No impact on geo-replication. Logging is a local concern and does not affect inter-cluster communication.
structured-event-logThe existing internal module could be extended. However, it lacks debug/trace levels, has a more verbose API, and
maintaining a custom logging library inside Pulsar adds unnecessary burden. slog is a superset of the
structured-event-log API with better performance and more features.
SLF4J 2.0 introduced a fluent logging API (log.atInfo().addKeyValue("k", v).log("msg")). However:
Log4j2 does not expose a public structured logging API for applications. While it is possible to pass structured key-value data through low-level, non-public Log4j2 interfaces (which is what slog does internally as its backend), this is not something easily or reliably usable directly from application code. It would also tightly couple Pulsar to Log4j2 as the only backend, preventing users from using other SLF4J-compatible backends. slog abstracts over these internals and supports both Log4j2 and SLF4J backends transparently.
Flogger is Google's fluent logging API for Java. While it offers a fluent API and some structured logging features, it has significant performance drawbacks:
Benchmarks from the slog repository (JMH, higher ops/μs is better, lower B/op is better):
Disabled path (log level is off — measures the cost of checking the level):
| Library | ops/μs |
|---|---|
| slog | 1005.4 |
| Log4j2 | 413.1 |
| SLF4J | 367.5 |
| Flogger | 360.3 |
slog's disabled path is 2.4× faster than Log4j2 and 2.8× faster than SLF4J/Flogger. This matters because the vast majority of debug/trace log statements are disabled in production.
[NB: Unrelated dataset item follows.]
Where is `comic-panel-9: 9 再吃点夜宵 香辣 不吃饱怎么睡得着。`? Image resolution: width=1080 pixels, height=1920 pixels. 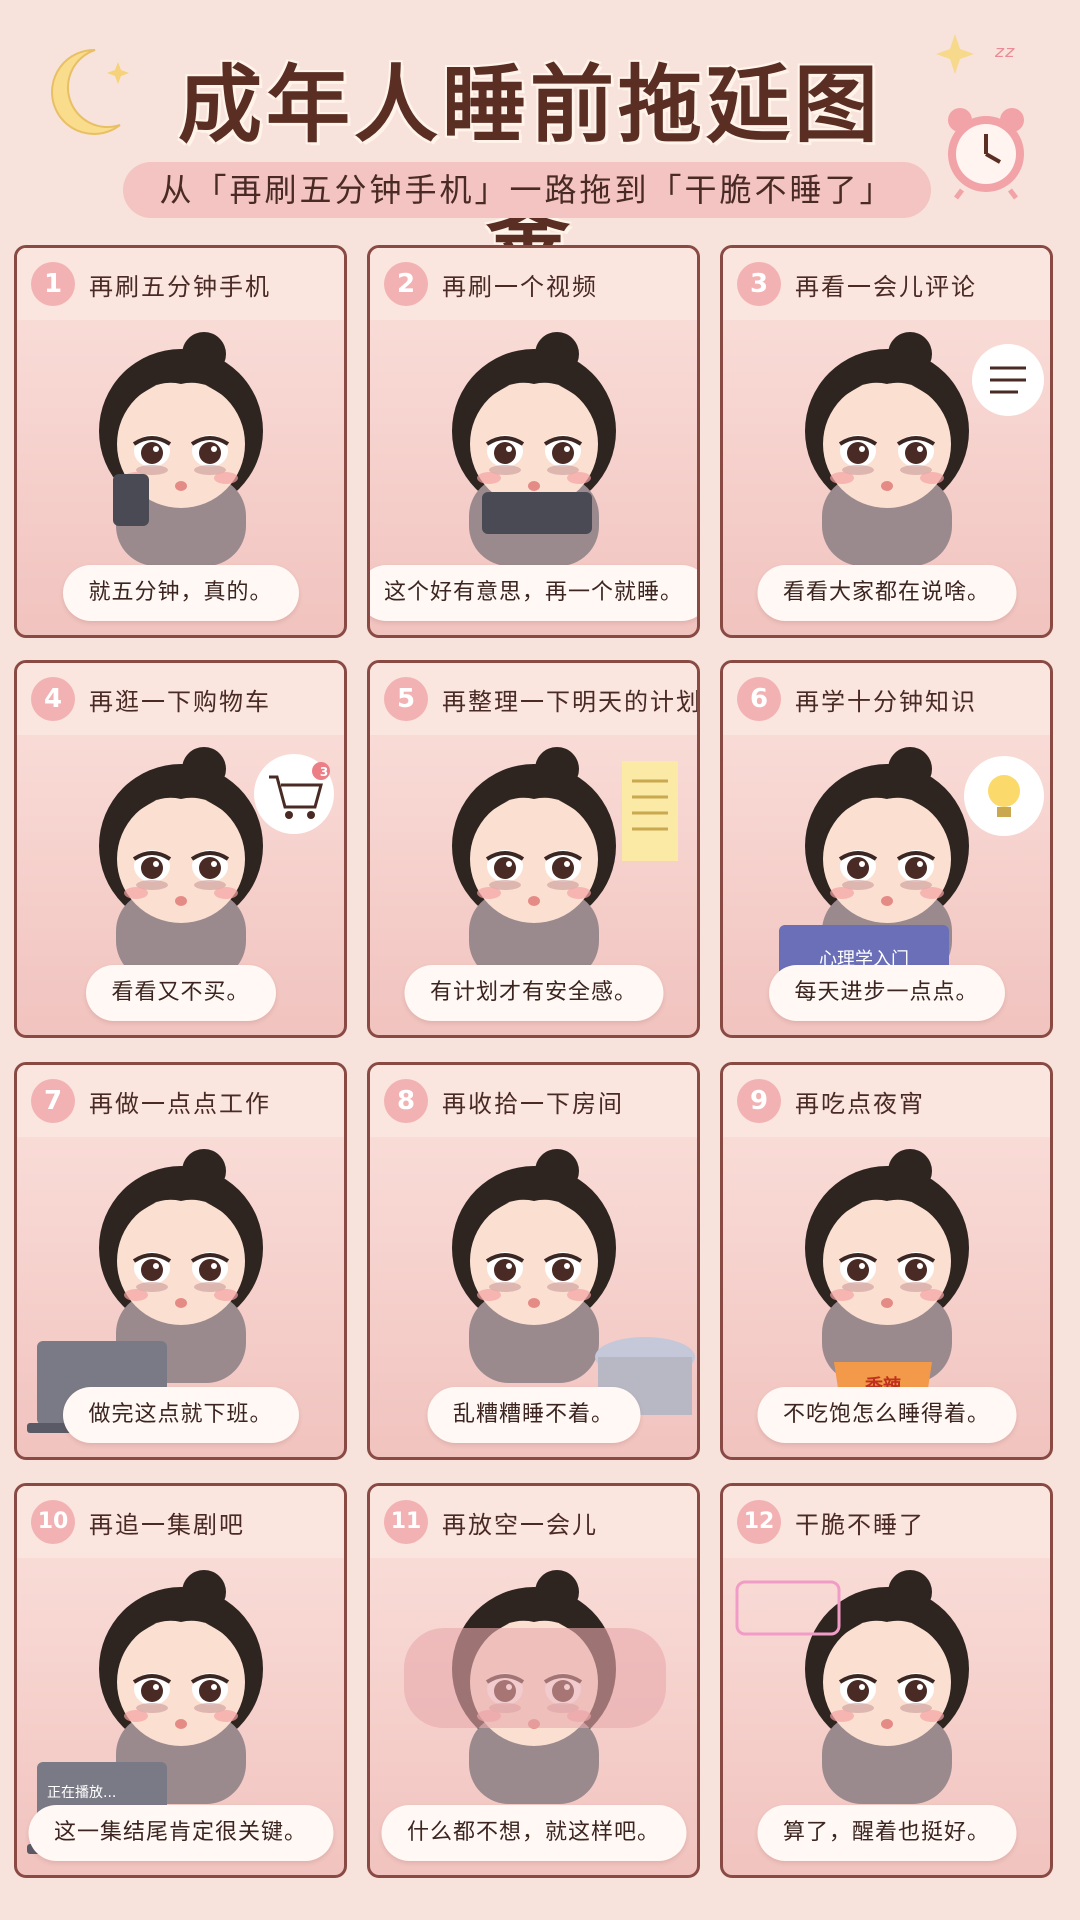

Enabled path (log level is on — measures the cost of formatting and emitting a log message with 2 key-value attributes):
| Library | ops/μs |
|---|---|
| slog (simple) | 24.6 |
| Log4j2 (simple) | 14.6 |
| slog (fluent) | 13.2 |
| slog (fluent+ctx) | 12.0 |
| SLF4J (simple) | 11.2 |
| SLF4J (fluent) | 4.2 |
| Flogger | 0.7 |
slog is the fastest in both simple and fluent modes. Flogger is 18–35× slower than slog.
Allocation rate (bytes allocated per log operation):
| Library | B/op |
|---|---|
| slog (simple) | 0 |
| Log4j2 (simple) | 24 |
| SLF4J (simple) | 24 |
| slog (fluent+ctx) | 40 |
| slog (fluent) | 80 |
| SLF4J (fluent) | 1104 |
| Flogger | 1624 |
slog's fluent API allocates 6× less than Log4j2's fluent API, 14× less than SLF4J's fluent API, and 20× less than Flogger. Since structured logging requires the fluent API, this is the most relevant comparison for this PIP's use case.
The managed-ledger module has already been fully migrated as a proof of concept, converting all source and test files
(54 files, ~400 log statements). The migration reduced total lines of code (1481 additions vs 1392 deletions) while
making every log statement more informative and consistent.